‘Peepli Live’ Review- ‘Peepli Live Movie Review |
Director : Anusha Rizvi
Star Cast : Omkar Das Manikpuri, Raghuvir Yadav, Naseeruddin Shah and Shalini Vatsa
The ingredients are a suicidal farmer and the wrinkled faces all around who are helplessly ready to watch their own real life story to be telecast live on television.
Quite geared up, the journalist tries to remove the fear of the scared man and says, “Don’t be afraid. This camera cannot do anything." What a blatant lie to the uneducated and you will feel that you should get up and smash the camera person.
The depressing realities of the rural India are powerfully narrated in the movie with the base of a sarcastic humor. One will even find the presence of a goat so powerful that it gives a new meaning to the whole scene.
Director Anusha Rizvi tries to successfully show the real faces of the most unfortunate villagers, their small naked children clad in tattered and muddy dresses, the attention seeker local politicians, the highly geared up media persons and the shameless bureaucrats.
The main quality of the film is the basic ingredient of humor which thankfully doesn’t let the story sink even for a while in the deep bottomless ocean of depression and poverty. This feature makes the whole film a very electric and spiky edged watch, where you thank God that you are not in the villagers place!
The young Indian movie-goers will be surprised to see the deadly combination of wit and bathos. The film completely captures the natty face of the agricultural leaders, who very calmly says, “we must wait for the court's order."
The story shows the protagonists, Natha (Omkar Das Manikpuri) and his elder brother (Budhia) who are on the verge of losing their land as they have failed to repay the bank loan. The way they communicate and express their opinion, they just plunge deep into your senses and you suddenly feel the need of helping them out by any means.

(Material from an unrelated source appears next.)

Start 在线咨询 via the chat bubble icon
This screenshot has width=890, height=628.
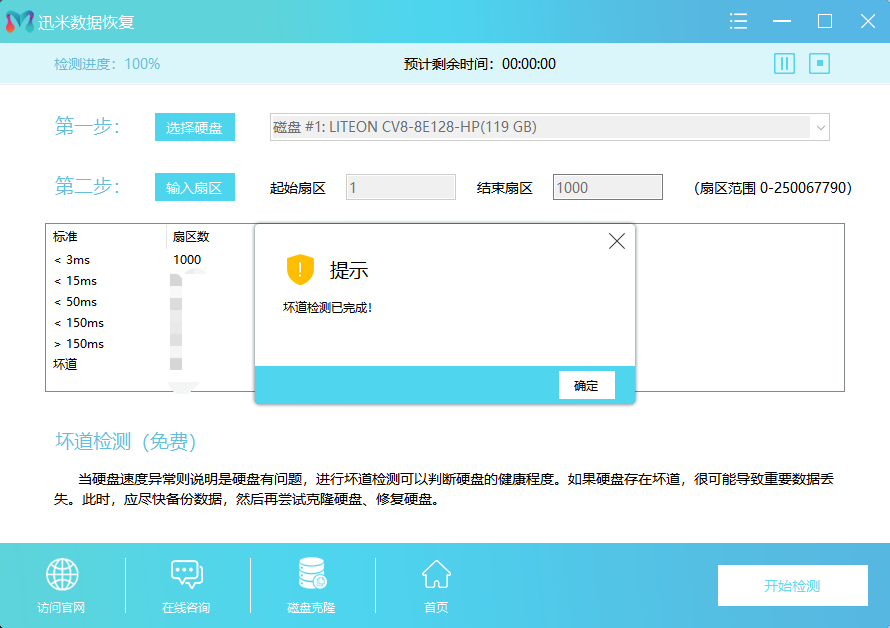[x=186, y=574]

At the same time, you also curse the negative forces all around who even tries to disturb them more.
The swaggering chief minister of Mukhya Pradesh at last utters a sentence out of his mouth “Natha nahi marega”. Hearing this, a faint smile just comes and immediately faded away from the face of the dying farmer, who becomes the most talked about person in the whole region.
There is no high imagination and great ideas captured in the film, it just unfolds by itself, and it shows what actually happens in the rural Indian society. This film is a brilliant watch and will certainly pave its way towards the international awards.